Drama Pencalonan Presiden Indonesia 2019-2024
Infrastruktur memang bukan satu-satunya persoalan kita. Begitu pula penguasaan kembali dan optimasi manfaat sumberdaya alam yang selama ini hampir tak berarti dibanding potensi perolehan mestinya. Dua hal yang memang perlu dan mampu dituntaskan Joko Widodo dalam periode pertama kepemimpinannya.
Kita sesungguhnya juga membutuhkan pembenahan segera pada berbagai suprastruktur yang menopang keberlangsungan bangsa ini agar mampu bangkit dari keterpurukan dan menyongsong masa depannya.

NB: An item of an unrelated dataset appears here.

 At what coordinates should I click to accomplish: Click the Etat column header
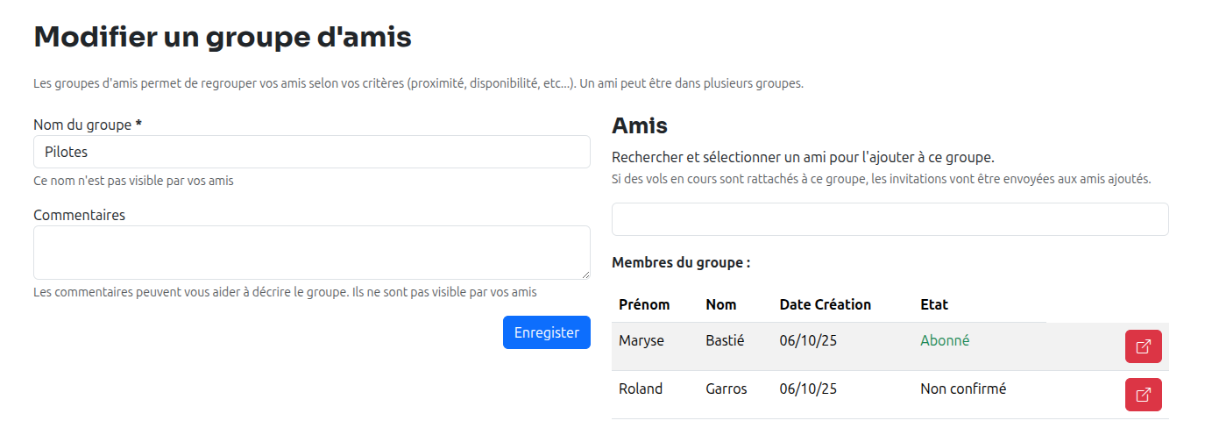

Juga pada sistem dan tatanan birokrasi yang menjalankan berbagai fungsi pemerintahan untuk menyelesaikan persoalan dan menghadapi tantangan. Hal-hal besar yang hampir mustahil dilakukan jika pertikaian politik terus-menerus menyandera dan masing-masing kelompok semakin asyik saling menegasi satu dengan yang lain.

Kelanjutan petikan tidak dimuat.